Direction: Edit the items below, swapping every "Where should I click to" for "Where do I tap to" and keeping everything else the same. Leave the pictures out.

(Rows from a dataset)

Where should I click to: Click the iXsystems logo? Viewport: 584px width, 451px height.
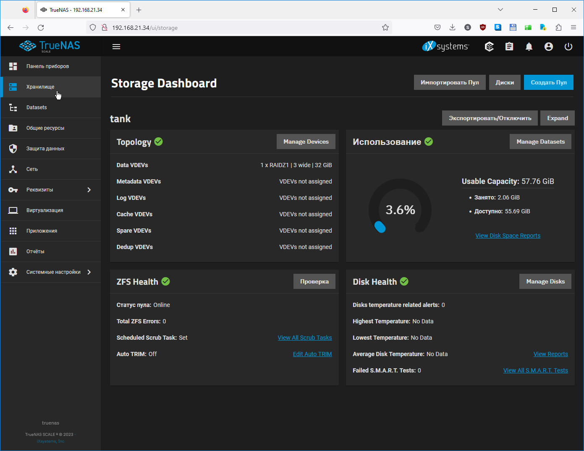[445, 47]
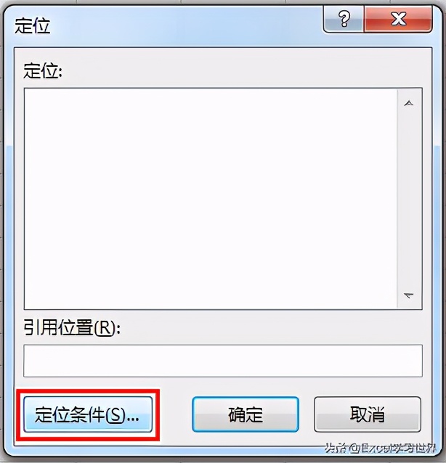Open 定位条件(S)... special options

[88, 414]
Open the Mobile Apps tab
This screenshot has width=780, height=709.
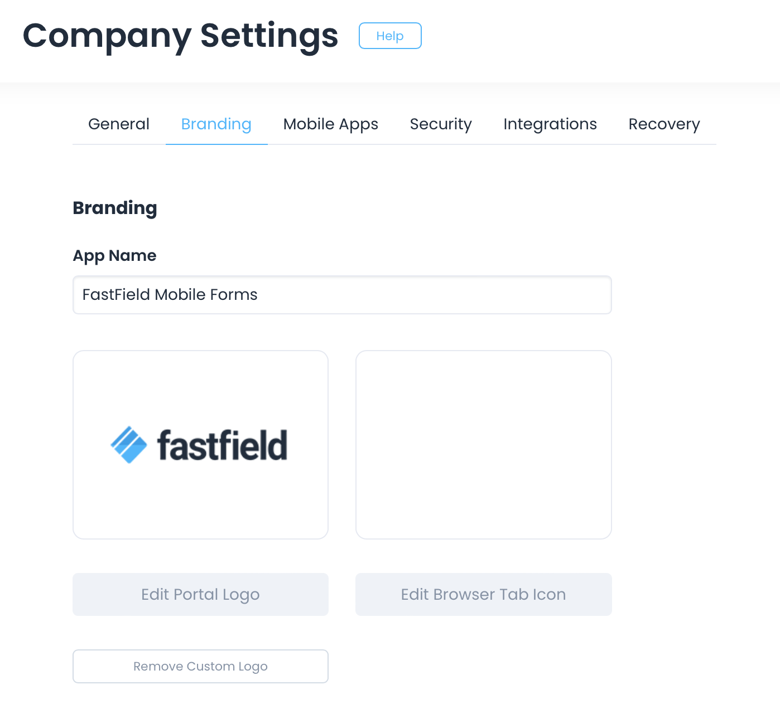point(331,124)
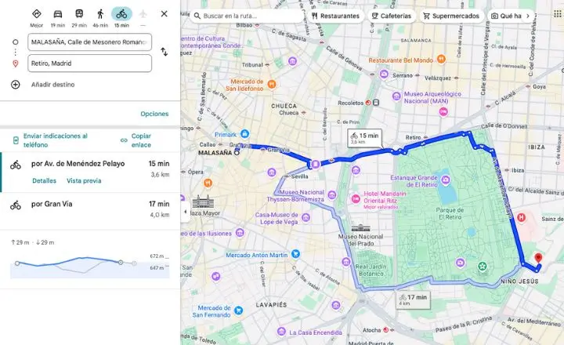Select the public transit mode icon
The height and width of the screenshot is (345, 564).
click(79, 14)
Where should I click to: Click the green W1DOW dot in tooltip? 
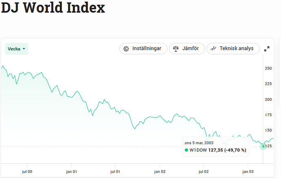pyautogui.click(x=187, y=150)
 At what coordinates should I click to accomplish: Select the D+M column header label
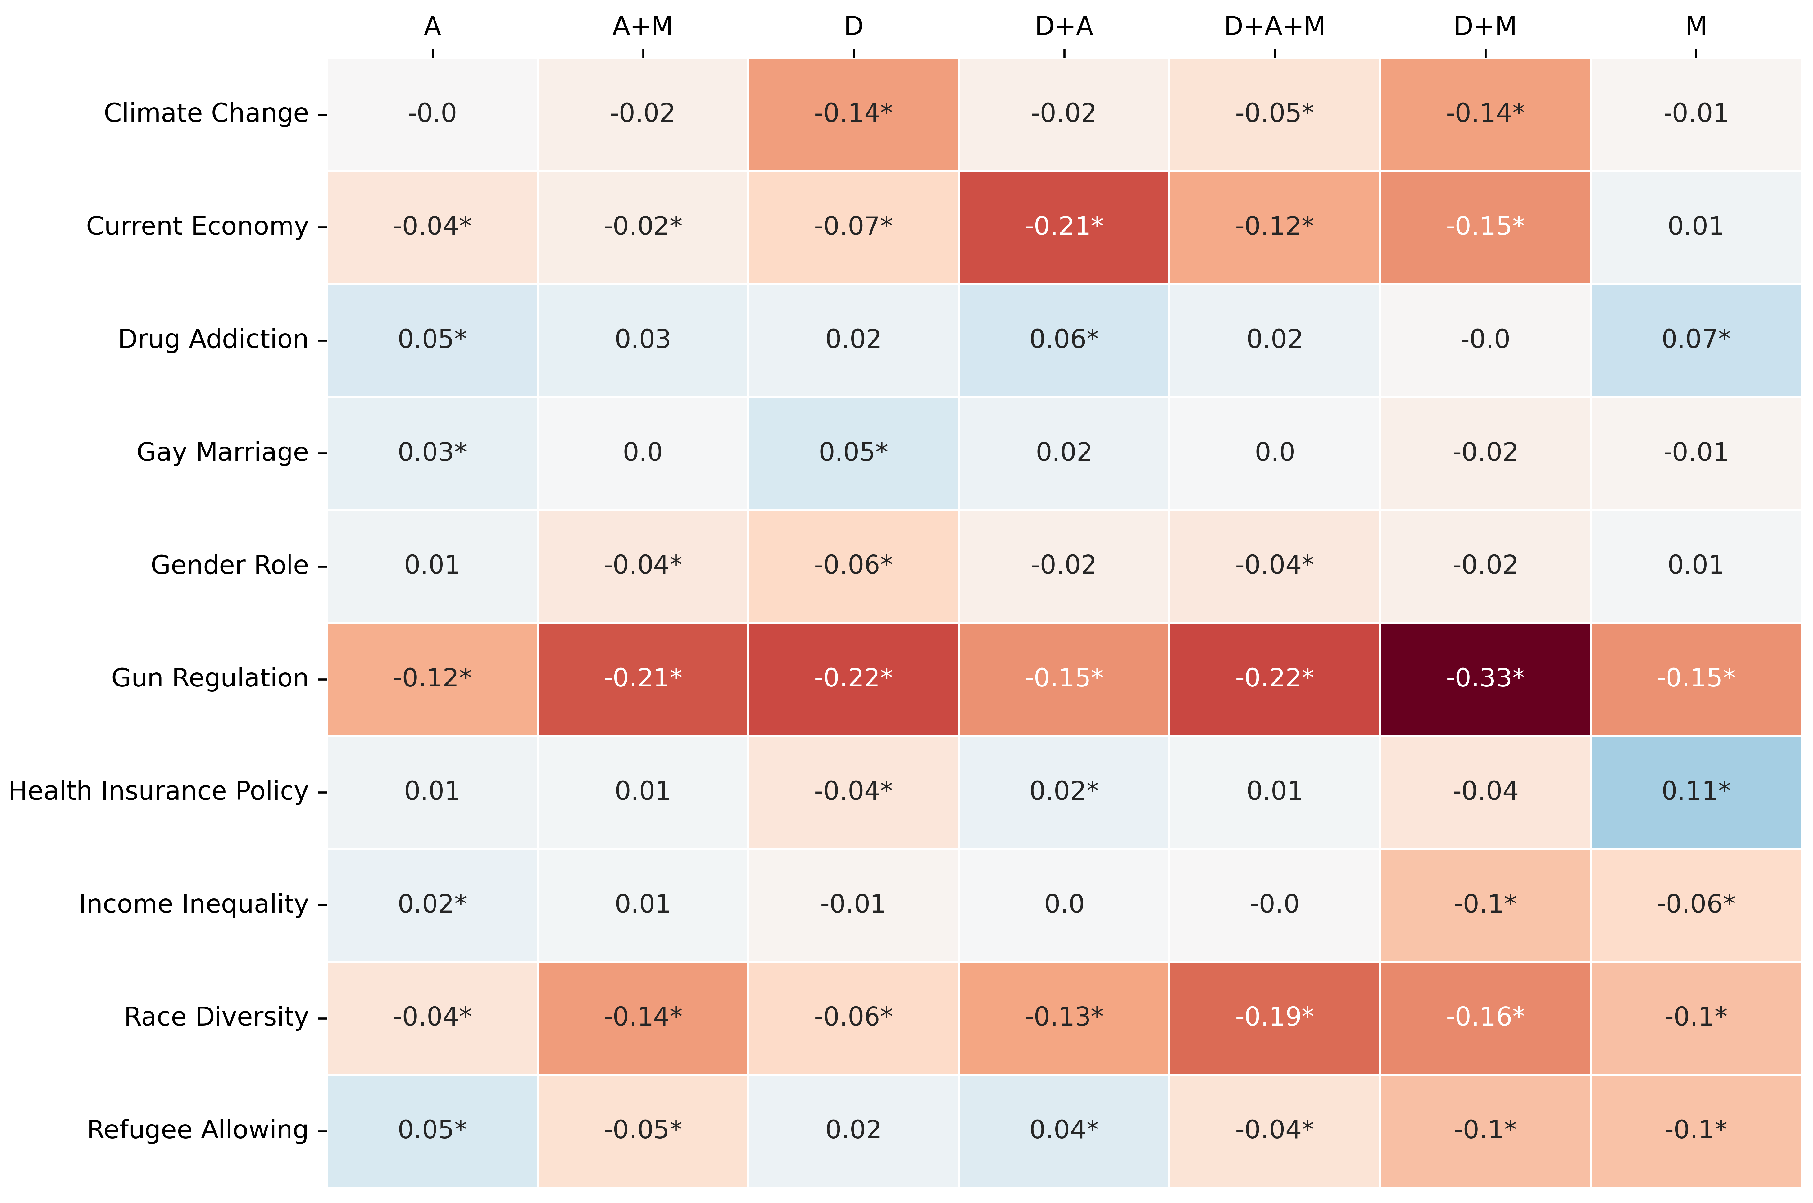click(x=1485, y=26)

Answer to this task:
Where do I tap to: Click the iXsystems logo? Viewport: 584px width, 451px height.
[445, 47]
Open 定位条件(S)... special options

[88, 414]
Open the Mobile Apps tab
This screenshot has width=780, height=709.
point(331,124)
Select the public transit mode icon
The height and width of the screenshot is (345, 564).
click(79, 14)
Where do I tap to: Click the green W1DOW dot in tooltip? 
pyautogui.click(x=187, y=150)
 At what coordinates should I click to accomplish: Select the D+M column header label
click(x=1485, y=26)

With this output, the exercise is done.